Il y a eu l’avant. Il y aura donc, heureusement, l’après. Comment Anick entrevoit-elle l’avenir aujourd’hui? «Déjà, je sais que je vais être de retour dans le rôle de Noémie dans L’échappée. Je suis super contente! C’est clair que le personnage va prendre une tout autre direction.» Et Anick ne se contentera pas de jouer. Elle espère tourner un court métrage sur une femme atteinte d’Alzheimer, jouée par Louise Latraverse, dont la demande à l’aide médicale à mourir est refusée. «C’est drôle, Louise avait d’abord dit non pour le rôle. Avant la chimiothérapie, mes amis m’ont organisé une grosse fête. Le party était pris, et elle m’a dit qu’elle allait le faire.

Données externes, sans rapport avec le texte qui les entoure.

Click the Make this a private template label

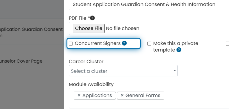(176, 47)
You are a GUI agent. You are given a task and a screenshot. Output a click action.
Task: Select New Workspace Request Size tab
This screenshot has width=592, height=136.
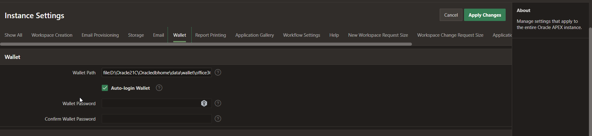point(378,35)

Qu’elle ne pouvait plus me dire non. Je suis tellement contente. Louise, c’est ma mère!», explique Anick en riant. Si tout se déroule bien, l’artiste aimerait aussi écrire – et, pourquoi pas, jouer – l’adaptation d’Autopsie d’une femme plate de Marie-Renée Lavoie. «Je trouve ça très drôle, parce que j’ai déposé ce projet de long métrage avant d’avoir le cancer. Maintenant, je suis entourée de femmes plates! (Rires) Mais bref, c’est un personnage ennuyant qui va vivre toute une descente aux enfers. Je capote sur cette auteure et j’avais bien envie d’explorer son univers.»

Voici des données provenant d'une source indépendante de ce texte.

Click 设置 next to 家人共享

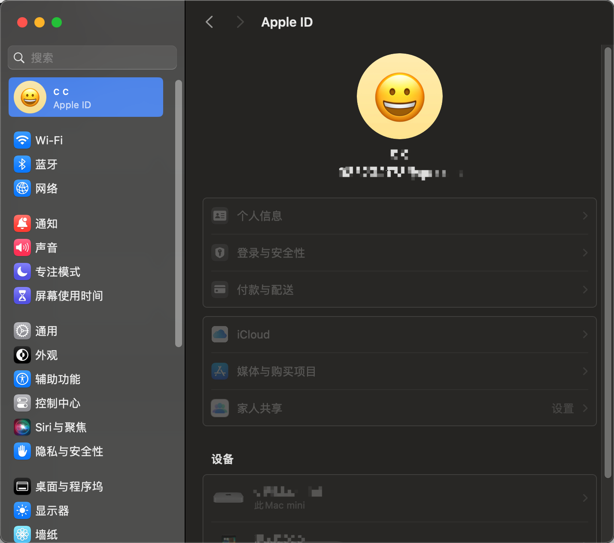562,408
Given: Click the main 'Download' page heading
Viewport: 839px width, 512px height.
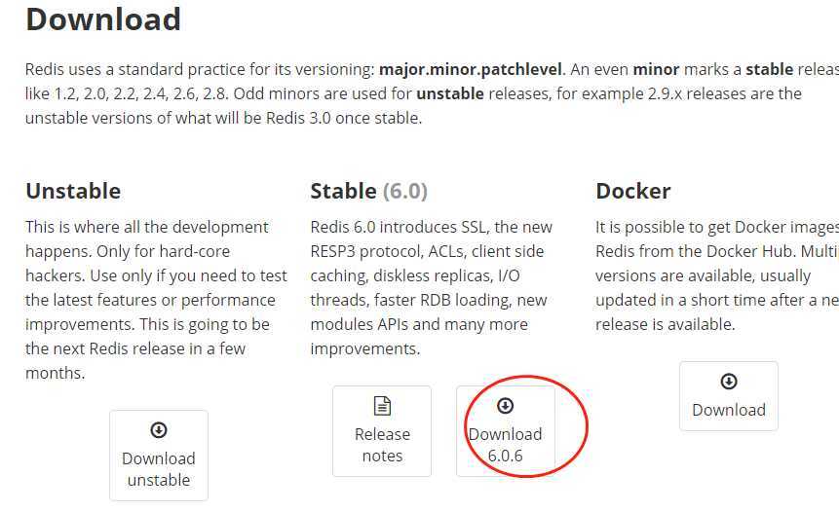Looking at the screenshot, I should 103,19.
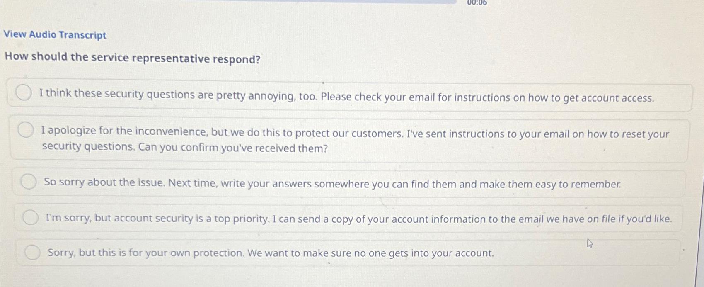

Un avenir palpitant, à l’image d’Anick Lemay. «Je sais que je veux vivre, c’est déjà très grand. Je vais vendre ma maison, déménager. Retourner au gym parce que maintenant, je peux. Je veux écrire, beaucoup. Je tiens à être fiable pour les gens qui m’entourent. J’ai tellement pu compter sur des personnes extraordinaires pendant la maladie… Je ne pourrais plus jamais faire faux bond à qui que ce soit. Je souhaite bien sûr continuer à entretenir ma super belle relation avec ma fille de 12 ans, qui en a 16 dans sa tête! (Rires) J’ai réalisé qu’elle me ressemble beaucoup dans l’épreuve. Elle est très résiliente. On a un lien très symbiotique, et je vais en profiter tant que je peux! Et peut-être, qui sait, rencontrer quelqu’un. Une chose est certaine par contre: l’homme qui va entrer dans ma vie sera tout simplement extraordinaire. Rien de moins.» Et de toute évidence, la suite risque d’être sans compromis.